A highly profitable though fundamentally meandering retailer will be hoping to convince investors and non-believers alike that it has a bright future tomorrow afternoon. GameStop (GME -3.56%) is hosting a roughly three-hour presentation where the leading video game retailer hopes to paint a rosy portrait of its future.
It won't have to do it alone. Folks from AT&T (T 0.94%) and Sony (SONY 1.39%) will make presentations during GameStop Investor Day when the retailer's own executives aren't discussing the chain's past, present, and future.
AT&T and Sony are there because they have a vested interest in GameStop thriving. GameStop's push to diversify finds it owning Spring Mobile, and its primary operations involve running what are now 906 AT&T-branded retail stores.
Sony is obviously the company behind the PlayStation console platform, but it will be there to discuss PSVR, its PlayStation VR headset. Sony's entry into virtual reality could be a game-changer. It won't hit the market until October, giving market darlings Oculus Rift and HTC Vive a big head start, but PSVR has the benefit of being cheaper and accessible. Oculus and Vive require high-end gaming PCs to spit out their virtual realms. The $399 PSVR only needs a PS4 -- something more than 36 million people already own -- and a PS4 camera accessory.
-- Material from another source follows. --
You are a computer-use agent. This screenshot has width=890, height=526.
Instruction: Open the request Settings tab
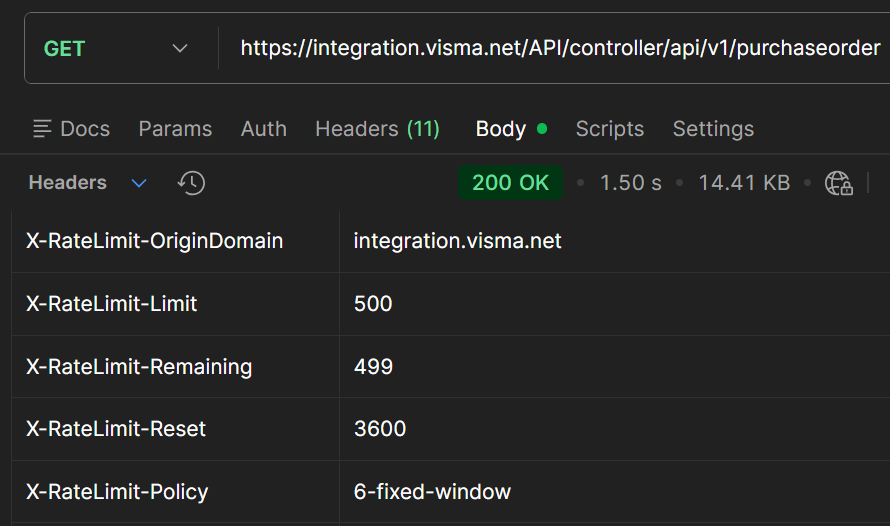point(713,129)

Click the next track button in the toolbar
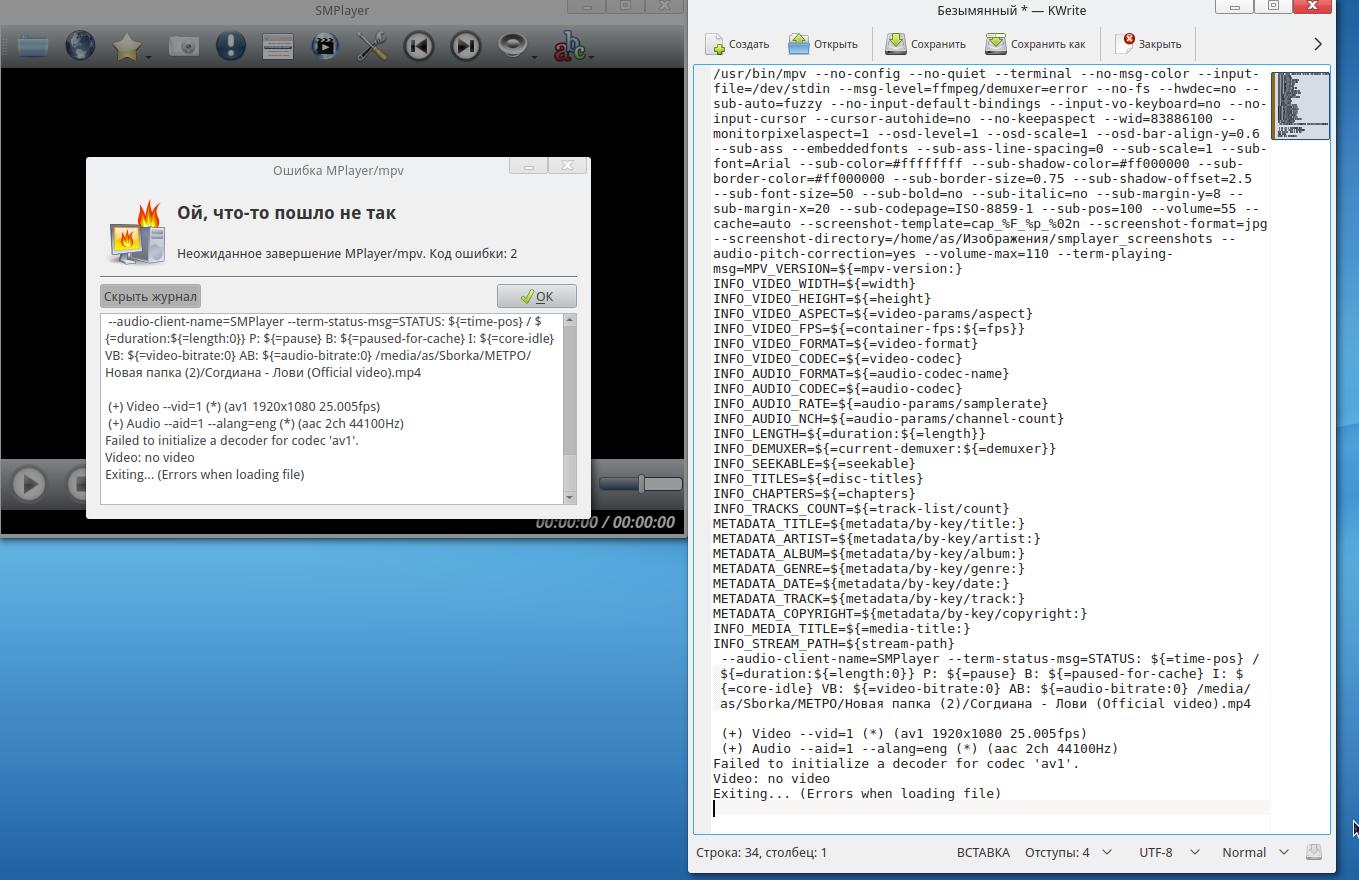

GameStop can benefit from reshaping the market narrative of the retailer as a concept that's on borrowed time. Its emphasis on physical video games at a time when sales are going digital have resulted in comparisons to Blockbuster, Borders, and Tower Records.
It's not always fair. GameStop's efficient ecosystem where it resells refurbished game and hardware trade-ins is giving diehard gamers a good reason to refrain from diving into the digital delivery world, where there's no money to be made after a particular title has lost its flavor. GameStop has also made acquisitions to give it a role in digital delivery, but that may be a challenge as game publishers reach directly to players.
GameStop stock has declined following each of its last three quarterly reports. It didn't help that it experienced a 10% drop in new software sales during the seasonally potent holiday quarter, and even the historically resilient high-margin pre-owned business was flat. However, GameStop still managed to come through with its third consecutive year of positive comps in this otherwise challenging market, helped out by expanding into mobile, collectibles, and consumer electronics.
The retailer's earlier guidance for the current quarter is troublesome, but investors are being rewarded for their patience. GameStop is shelling out a hefty yield of 4.9%, and there's no reason for that gravy train to dry up anytime soon. With a cash-rich balance sheet and low-overhead model, it has the means and the time to make sure it's not the next Blockbuster, Borders, or Tower Records. Now investors will want to see if it can sway some of the market's skeptics tomorrow.